9.- Le CREG institution dépendante du Ministère de l’Energie donne un taux largement inférieur à 40% pour les énergies renouvelables. Selon les estimations du CREG d’aout 2010 la proportion d’énergie renouvelable à l’horizon 2020 en Algérie, devrait passer d’un taux marginal actuellement à quelque 8%. Selon un premier scénario, une première capacité annuelle à installer serait de 335 MW/an à partir de 2015. L’Algérie cumulerait ainsi une capacité d’énergie renouvelable sur la période 2015-2019 de 1675MW. Selon un second scénario moins optimiste, le taux d’intégration de l’énergie renouvelable se situerait tout de même autour de 6%, avec une capacité de 1180MW sur la période 2010-2019. Nous n’en sommes pas à la première incohérence que j’avais mise en relief après cette annonce irréaliste dans des contributions nationales et internationales en janvier 2011. Il avait été en effet annoncé que le programme d’énergies renouvelables atteindrait 2600 MW pour le marché local et 10 000 MW à l’export et que ceci allait créer 200 000 emplois. Le projet Désertec avec un investissement de 400 milliards de dollars et une production prévue de plus de 26.000 mégawatts prévoit au maximum la création de 150.000 emplois répartis entre la zone Nord et la zone Sud. Comment aurait t- on pu créer plus d’emplois avec une capacité dix fois moindre ? On s’aperçoit que l’on revient à un peu plus de réalisme où le conseil des Ministres du 04 février 2011 a corrigé l’erreur du Ministre de l’Energie, en affichant une création d’emploi de 100 000 pour des capacités neuf fois plus grandes.

10.-
En résumé, l’important est de déterminer avec exactitude pour tout projet les couts prévisionnels, leurs rentabilités économiques fonction des nouvelles mutations énergétiques mondiales posant l’urgence du nouveau modèle de consommation énergétique. Ce dernier bouleversera tant le comportement des ménages que des entreprises (quel devenir pour les voitures qui ne fonctionneront plus au gaz ou au pétrole par exemple) qui devront s’adapter à la nouvelle énergie et consacrer des investissements en conséquence.

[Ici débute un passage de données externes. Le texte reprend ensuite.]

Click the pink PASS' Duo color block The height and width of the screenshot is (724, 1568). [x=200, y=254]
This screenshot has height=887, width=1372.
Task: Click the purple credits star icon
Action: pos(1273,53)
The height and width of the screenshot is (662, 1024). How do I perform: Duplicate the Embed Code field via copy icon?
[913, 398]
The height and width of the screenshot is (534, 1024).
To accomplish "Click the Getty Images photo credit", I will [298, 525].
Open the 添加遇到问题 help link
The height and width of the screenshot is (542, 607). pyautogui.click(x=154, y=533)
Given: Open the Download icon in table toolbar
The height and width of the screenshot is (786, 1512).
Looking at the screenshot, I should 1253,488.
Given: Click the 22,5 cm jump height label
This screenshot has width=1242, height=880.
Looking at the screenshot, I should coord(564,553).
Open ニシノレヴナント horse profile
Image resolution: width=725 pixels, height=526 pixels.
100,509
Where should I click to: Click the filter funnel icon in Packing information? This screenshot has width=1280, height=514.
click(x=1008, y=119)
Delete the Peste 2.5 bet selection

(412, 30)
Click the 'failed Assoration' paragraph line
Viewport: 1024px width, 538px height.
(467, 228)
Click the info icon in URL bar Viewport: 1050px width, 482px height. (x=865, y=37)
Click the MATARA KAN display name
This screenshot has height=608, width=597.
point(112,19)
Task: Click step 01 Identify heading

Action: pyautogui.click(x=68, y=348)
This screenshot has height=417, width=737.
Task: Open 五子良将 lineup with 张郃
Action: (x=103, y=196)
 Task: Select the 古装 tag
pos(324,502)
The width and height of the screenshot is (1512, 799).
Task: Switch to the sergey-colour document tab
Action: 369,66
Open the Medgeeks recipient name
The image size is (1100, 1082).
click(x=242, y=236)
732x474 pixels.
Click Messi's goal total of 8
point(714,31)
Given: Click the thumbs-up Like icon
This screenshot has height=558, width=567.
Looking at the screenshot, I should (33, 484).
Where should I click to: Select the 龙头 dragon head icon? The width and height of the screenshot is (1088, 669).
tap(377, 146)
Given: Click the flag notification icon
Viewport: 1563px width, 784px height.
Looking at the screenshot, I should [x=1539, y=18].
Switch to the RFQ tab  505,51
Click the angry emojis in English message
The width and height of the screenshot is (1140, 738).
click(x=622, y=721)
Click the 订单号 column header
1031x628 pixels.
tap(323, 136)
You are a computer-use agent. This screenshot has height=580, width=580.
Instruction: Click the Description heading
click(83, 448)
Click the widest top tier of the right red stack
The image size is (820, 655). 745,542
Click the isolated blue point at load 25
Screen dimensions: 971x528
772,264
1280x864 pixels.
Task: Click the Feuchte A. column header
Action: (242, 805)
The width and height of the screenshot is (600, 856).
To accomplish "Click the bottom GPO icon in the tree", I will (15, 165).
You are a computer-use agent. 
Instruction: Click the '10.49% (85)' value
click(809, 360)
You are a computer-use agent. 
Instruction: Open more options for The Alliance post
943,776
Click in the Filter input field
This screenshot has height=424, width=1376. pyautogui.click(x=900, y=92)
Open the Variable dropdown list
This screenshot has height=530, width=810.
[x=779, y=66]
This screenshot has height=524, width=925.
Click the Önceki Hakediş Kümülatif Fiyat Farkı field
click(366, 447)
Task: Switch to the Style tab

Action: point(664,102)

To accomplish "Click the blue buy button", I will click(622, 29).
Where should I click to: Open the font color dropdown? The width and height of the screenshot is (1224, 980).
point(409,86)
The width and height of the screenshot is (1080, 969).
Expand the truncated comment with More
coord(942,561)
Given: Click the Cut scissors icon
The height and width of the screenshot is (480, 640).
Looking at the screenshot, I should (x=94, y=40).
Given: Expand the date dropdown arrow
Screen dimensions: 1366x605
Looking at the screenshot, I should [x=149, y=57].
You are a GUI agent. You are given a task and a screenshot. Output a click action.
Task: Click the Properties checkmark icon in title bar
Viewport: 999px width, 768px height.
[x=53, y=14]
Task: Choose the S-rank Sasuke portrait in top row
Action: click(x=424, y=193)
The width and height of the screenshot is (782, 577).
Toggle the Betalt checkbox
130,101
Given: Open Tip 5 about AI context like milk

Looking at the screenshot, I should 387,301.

L’avenir appartient au solaire. Pour preuve, l’Agence spatiale allemande (ASA), a procédé à une évaluation par satellites où les résultats donnent un potentiel estimé à 169,440 téra-watts heure/an (TWH/an) pour le solaire thermique, et de 13,9 TWH/an pour le solaire photovoltaïque, ce qui équivaut à environ 60 fois la consommation de l’Europe des 15 (estimée à 3 000 TWh par an). L’Algérie qui exporte d’importantes quantités de pétrole et de gaz vers l’Europe, recèle de grandes ressources d’énergie solaire à même de satisfaire la totalité des besoins de l’Europe en électricité, l’énergie solaire journalière dans le désert équivalent pétrole étant estimée à 1,5 baril par km². Mais comme mis en relief dans cette brève analyse , avant de lancer tout projet, il faut répondre impérativement aux questions suivantes : quel sera le taux d’intégration de ces projets afin de densifier le tissu productif intérieur dans le cadre de la logique de la concurrence internationale et le nouveau système de formation à mettre en place ? En fait cette transition énergétique pose la problématique de la transition d’une économie de rente à la dynamisation des secteurs hors hydrocarbures intiment liée à l’amélioration de la gouvernance politique et de la gouvernance d’entreprise , impliquant donc une mutation systémique , condition de l’attrait de l’investissement utile.